Skip to main content

Best Practices for HDFS

This section highlights some of the features / best practice that you could use to improve the performance in your cluster when using HDFS as storage layer for HBase.

HDFS - Name Node memory

When handling large cluster deployments, it’s important to properly size the HDFS NameNode (NN) heap memory which Amazon EMR set accordingly to the instance used. The NN keeps in memory metadata for each file / block allocated in the HDFS, so it’s important to properly size the memory to prevent failures that might create down-times in our services.

To size the NN memory, we can consider that each HDFS block persisted in memory uses approximately 150 bytes. Using this value as reference, you can do a rough estimate of the memory required to store data in the HDFS, considering that a block is 128MB (please note that a file smaller than the HDFS block size will still count as a individual block in memory). As alternative, you can use a rule of thumb and specify 1GB of memory each 1 million blocks stored in the HDFS.

To change the default NN memory, you can use the following EMR Configuration:

[
{
"Classification": "hadoop-env",
"Configurations": [
{
"Classification": "export",
"Properties": {
"HADOOP_NAMENODE_HEAPSIZE": "8192"
}
}
],
"Properties": {}
}
]

HDFS - Service Threads

Amazon EMR already configures most of the HDFS parameters that are required to get good HDFS performance for HBase. However, if you’re using a large instance with several vCpu, you might benefit in increasing the number of service threads that are available for the HDFS DataNode service. Please note that if you’re using HDFS - Short Circuit Reads you might not get any additional benefits from this parameter tuning, but this might still be handy if your HDFS is used by other applications.

In this case, setting the dfs.datanode.handler.count to 3 times the number of vCpu available on the node can be a good starting point. In the same way we can also tune the number of dfs.namenode.handler.count for larger cluster installations. For this last parameter, you can use the following formula to determine a good value for your cluster

20 * log2(number of CORE nodes)

Please note that this value might be useful to increase, if you have more than 20 CORE nodes provisioned in the cluster, otherwise you might stick to the default values set by the service. Also for both dfs.namenode.handler.count and dfs.datanode.handler.count you should not set a value higher than 200.

[
{
"Classification": "hdfs-site",
"Properties": {
"dfs.namenode.handler.count": "64",
"dfs.datanode.handler.count": "48"

__Required work__.
1. In the HDFS best-practices text, roughly how much memory does each HDFS block persisted in NameNode memory use?
2. Reproduce the part of the HDFS best-practices text that opens with the words containing "This section highlights" and closes with "layer for HBase.".
3. Pick up the HDFS best-practices text from the point where it stops and continue writing it.

__Provided material__.
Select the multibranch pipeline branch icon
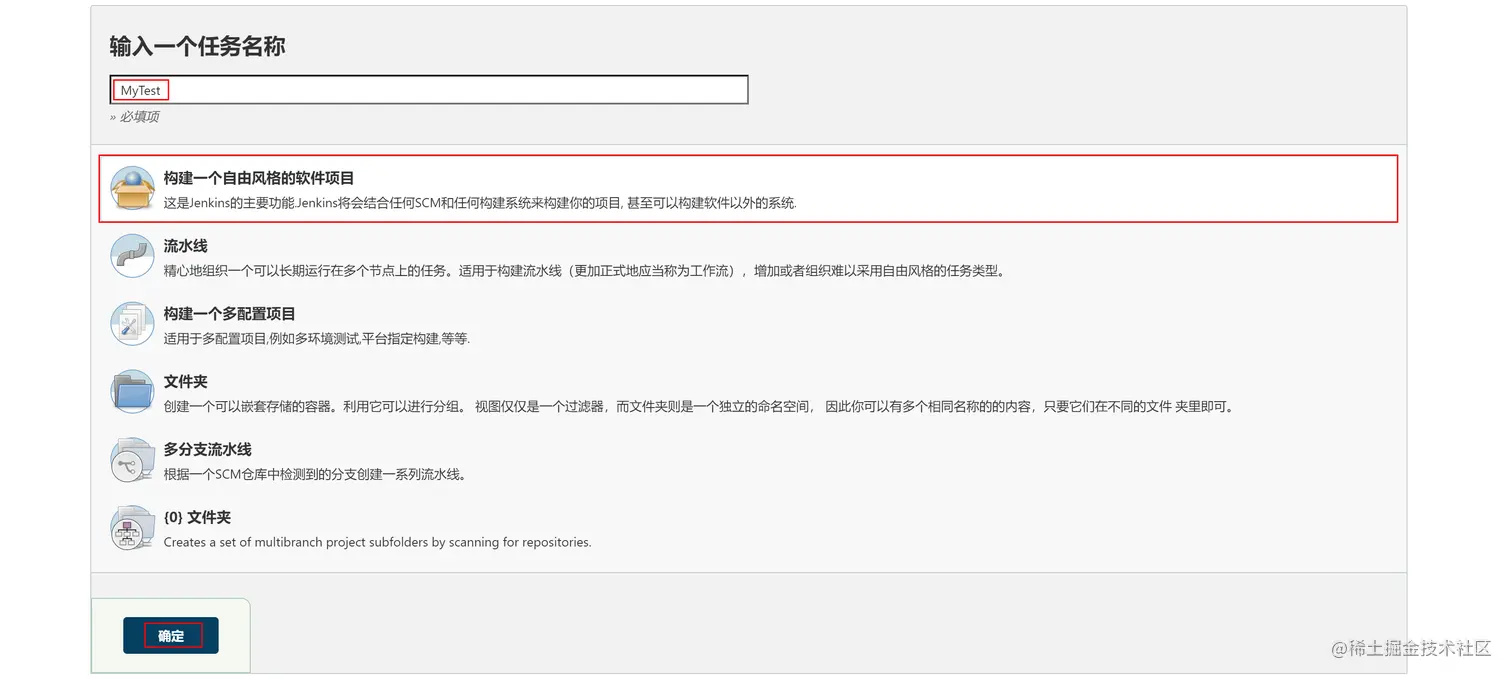The width and height of the screenshot is (1512, 679). 132,460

__Task responses__.
1. Approximately 150 bytes.

2.
This section highlights some of the features / best practice that you could use to improve the performance in your cluster when using HDFS as storage layer for HBase.

3.
}
}
]

HDFS - Short Circuit Reads

In HDFS, reads normally go through the Data Node service. When the client asks the Data Node to read a file, the service reads that file off of the disk and sends the data to the client over a TCP socket. The "short-circuit reads" bypass the Data Node, allowing the client to read the file directly. This is only possible in cases where the client is co-located with the data.

The following configurations allow HBase to directly read store files on the local node bypassing the HDFS service providing better performance while accessing data not cached.

[
{
"Classification": "hdfs-site",
"Properties": {
"dfs.client.read.shortcircuit": "true",
"dfs.client.socket-timeout": "60000",
"dfs.domain.socket.path": "/var/run/hadoop-hdfs/dn_socket"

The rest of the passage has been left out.